Work to complete: List each line in the entries below that contains the string "header", copying every such line in full. Matching is case-sensitive.

---+---

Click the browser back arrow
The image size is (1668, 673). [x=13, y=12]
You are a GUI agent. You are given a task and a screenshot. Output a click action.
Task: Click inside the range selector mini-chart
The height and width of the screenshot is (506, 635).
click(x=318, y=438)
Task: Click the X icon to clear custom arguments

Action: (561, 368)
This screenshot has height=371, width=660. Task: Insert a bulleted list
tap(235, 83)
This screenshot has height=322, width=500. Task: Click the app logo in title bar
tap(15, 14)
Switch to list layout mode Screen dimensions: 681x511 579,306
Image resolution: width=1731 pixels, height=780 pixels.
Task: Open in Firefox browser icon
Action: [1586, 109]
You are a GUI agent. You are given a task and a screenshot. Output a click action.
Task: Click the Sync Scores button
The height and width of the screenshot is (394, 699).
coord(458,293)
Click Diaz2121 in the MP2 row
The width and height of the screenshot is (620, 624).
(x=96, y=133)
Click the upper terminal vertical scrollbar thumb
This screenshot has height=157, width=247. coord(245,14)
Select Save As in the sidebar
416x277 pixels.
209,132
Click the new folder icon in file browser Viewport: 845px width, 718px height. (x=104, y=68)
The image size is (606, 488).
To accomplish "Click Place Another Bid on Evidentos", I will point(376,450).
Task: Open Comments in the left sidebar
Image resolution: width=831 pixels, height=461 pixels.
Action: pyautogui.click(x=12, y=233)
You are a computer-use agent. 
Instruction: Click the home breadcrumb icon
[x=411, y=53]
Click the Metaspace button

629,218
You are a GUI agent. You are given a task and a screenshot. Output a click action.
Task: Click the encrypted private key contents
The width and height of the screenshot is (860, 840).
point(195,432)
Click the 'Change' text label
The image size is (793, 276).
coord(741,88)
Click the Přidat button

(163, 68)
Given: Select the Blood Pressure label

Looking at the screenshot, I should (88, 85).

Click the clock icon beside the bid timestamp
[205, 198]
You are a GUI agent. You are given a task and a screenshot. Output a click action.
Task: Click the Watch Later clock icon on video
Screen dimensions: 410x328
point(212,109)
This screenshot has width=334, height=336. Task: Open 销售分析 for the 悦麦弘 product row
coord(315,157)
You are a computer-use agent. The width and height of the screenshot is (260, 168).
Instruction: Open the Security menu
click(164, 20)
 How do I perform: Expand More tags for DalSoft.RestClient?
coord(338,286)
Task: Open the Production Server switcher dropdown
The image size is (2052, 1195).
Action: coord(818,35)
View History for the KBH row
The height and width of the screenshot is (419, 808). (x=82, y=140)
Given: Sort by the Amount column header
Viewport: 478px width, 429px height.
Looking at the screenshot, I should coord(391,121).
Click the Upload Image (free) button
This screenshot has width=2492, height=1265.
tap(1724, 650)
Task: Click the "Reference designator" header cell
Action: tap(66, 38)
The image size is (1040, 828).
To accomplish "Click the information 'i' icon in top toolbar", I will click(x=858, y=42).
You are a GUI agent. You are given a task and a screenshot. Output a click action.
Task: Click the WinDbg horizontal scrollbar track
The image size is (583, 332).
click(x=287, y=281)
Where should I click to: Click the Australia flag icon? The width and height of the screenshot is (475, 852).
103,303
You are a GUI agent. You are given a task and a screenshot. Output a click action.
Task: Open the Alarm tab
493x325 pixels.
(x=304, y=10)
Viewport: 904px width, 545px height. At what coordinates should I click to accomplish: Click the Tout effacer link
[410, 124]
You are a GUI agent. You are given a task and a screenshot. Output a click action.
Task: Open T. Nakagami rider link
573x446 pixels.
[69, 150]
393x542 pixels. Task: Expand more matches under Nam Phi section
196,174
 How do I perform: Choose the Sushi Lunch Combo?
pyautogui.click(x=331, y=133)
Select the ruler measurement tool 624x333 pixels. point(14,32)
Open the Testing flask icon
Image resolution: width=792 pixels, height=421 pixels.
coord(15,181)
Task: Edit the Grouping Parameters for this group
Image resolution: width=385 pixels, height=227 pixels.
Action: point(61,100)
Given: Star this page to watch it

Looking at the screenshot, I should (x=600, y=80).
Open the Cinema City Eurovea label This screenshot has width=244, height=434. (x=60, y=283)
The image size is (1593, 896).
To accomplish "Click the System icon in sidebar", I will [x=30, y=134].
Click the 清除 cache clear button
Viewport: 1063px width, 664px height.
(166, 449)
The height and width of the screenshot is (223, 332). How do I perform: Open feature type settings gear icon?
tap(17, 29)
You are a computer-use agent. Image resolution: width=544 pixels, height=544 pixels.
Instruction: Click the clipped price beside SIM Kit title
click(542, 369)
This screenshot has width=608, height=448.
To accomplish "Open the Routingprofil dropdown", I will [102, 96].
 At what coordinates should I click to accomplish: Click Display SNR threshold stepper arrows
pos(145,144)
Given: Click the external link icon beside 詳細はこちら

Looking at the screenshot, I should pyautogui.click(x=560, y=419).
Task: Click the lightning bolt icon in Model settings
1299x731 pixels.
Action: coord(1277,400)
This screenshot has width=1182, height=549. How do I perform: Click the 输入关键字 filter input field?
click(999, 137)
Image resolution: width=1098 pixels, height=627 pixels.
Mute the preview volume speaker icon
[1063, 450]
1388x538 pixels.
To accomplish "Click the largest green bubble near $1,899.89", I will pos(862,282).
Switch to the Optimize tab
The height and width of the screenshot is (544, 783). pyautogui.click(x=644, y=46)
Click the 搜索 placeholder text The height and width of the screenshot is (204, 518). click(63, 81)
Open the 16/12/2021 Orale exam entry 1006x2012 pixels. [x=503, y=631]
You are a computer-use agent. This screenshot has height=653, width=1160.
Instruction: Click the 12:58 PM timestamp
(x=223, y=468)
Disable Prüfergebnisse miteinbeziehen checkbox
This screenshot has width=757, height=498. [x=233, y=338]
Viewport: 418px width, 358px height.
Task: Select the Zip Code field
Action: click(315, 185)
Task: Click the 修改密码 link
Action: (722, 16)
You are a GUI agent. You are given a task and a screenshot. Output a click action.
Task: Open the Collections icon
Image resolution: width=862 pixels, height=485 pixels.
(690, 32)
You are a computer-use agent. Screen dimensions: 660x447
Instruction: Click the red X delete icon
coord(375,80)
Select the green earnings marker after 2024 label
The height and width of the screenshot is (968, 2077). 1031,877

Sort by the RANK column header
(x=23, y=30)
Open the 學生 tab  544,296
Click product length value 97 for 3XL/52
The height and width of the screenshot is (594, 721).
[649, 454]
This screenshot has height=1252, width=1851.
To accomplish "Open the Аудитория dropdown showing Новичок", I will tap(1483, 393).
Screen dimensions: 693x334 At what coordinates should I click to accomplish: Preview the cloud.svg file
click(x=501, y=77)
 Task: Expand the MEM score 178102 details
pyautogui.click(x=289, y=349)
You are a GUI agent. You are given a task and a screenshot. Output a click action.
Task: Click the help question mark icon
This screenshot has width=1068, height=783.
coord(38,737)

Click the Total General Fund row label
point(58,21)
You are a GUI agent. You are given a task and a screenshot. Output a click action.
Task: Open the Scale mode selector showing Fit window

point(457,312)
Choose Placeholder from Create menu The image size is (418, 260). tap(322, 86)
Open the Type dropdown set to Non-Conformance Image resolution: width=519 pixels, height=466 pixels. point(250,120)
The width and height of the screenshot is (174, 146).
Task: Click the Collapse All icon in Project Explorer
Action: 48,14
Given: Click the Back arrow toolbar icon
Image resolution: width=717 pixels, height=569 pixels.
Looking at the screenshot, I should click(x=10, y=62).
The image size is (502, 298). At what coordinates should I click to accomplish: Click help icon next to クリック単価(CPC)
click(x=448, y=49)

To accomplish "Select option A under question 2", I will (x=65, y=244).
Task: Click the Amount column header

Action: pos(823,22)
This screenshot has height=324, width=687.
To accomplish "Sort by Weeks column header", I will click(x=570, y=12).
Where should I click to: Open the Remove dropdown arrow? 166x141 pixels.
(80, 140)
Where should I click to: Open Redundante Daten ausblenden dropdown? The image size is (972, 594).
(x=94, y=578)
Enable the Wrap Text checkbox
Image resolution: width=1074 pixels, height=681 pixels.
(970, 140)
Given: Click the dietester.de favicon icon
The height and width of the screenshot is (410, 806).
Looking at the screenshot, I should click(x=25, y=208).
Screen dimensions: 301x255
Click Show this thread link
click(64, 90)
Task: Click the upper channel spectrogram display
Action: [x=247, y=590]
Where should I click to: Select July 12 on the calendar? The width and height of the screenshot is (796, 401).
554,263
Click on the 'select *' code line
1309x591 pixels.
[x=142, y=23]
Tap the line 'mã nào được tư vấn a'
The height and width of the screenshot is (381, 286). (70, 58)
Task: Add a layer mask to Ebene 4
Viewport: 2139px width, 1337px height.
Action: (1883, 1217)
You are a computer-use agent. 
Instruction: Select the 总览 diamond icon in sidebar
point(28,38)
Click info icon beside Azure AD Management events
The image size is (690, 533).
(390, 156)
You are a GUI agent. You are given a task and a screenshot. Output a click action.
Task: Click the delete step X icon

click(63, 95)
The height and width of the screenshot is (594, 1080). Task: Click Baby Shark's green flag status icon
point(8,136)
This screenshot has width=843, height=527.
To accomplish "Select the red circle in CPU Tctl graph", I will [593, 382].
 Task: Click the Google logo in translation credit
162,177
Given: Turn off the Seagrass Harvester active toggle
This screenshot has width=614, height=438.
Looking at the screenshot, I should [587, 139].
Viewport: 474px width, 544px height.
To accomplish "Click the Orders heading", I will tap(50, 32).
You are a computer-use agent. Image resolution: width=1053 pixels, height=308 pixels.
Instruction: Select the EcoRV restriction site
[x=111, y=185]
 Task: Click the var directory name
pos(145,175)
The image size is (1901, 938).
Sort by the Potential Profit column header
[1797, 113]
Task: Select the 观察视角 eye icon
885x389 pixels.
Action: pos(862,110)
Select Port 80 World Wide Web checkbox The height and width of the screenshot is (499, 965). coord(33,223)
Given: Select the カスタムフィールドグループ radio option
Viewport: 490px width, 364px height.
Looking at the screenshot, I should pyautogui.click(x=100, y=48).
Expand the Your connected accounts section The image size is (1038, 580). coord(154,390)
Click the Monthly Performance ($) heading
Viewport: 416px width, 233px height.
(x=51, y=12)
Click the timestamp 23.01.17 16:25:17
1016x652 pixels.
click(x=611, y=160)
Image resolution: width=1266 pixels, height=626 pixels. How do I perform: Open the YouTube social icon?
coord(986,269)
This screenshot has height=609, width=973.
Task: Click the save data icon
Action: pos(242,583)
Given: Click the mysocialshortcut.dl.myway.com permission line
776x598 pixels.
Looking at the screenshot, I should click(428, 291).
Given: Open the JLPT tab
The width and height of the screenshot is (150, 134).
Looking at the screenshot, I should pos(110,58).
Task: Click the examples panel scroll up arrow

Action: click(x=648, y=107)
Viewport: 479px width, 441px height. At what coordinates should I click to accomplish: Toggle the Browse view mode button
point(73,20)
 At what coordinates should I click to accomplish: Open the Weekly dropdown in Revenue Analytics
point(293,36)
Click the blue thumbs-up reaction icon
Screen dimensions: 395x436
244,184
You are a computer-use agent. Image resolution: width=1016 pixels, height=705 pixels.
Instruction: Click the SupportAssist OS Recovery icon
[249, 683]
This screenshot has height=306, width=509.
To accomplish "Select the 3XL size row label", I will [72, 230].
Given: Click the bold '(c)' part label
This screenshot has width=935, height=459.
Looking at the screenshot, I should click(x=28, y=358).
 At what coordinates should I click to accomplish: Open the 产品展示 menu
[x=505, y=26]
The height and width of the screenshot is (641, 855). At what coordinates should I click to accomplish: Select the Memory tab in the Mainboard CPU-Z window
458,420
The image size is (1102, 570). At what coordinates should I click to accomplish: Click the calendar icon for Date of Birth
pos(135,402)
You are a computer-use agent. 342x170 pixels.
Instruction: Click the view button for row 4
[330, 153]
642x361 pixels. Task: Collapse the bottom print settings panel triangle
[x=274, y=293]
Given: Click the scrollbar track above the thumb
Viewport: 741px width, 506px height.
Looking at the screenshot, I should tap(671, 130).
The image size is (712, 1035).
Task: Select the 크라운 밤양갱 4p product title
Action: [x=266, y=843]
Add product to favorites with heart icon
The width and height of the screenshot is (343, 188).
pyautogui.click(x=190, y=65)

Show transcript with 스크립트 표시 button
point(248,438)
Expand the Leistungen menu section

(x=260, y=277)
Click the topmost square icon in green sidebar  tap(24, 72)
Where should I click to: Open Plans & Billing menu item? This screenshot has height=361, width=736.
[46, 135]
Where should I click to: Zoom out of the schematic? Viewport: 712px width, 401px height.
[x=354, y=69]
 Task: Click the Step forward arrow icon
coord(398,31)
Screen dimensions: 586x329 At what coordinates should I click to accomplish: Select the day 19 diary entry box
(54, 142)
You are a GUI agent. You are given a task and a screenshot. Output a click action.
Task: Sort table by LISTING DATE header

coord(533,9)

---+---

Exercise response:
Given: Sort by the Amount column header
Task: Click the "Reference designator" header cell
Sort by the RANK column header
Task: Click the Amount column header
To accomplish "Sort by Weeks column header", I will click(x=570, y=12).
Sort by the Potential Profit column header
Task: Sort table by LISTING DATE header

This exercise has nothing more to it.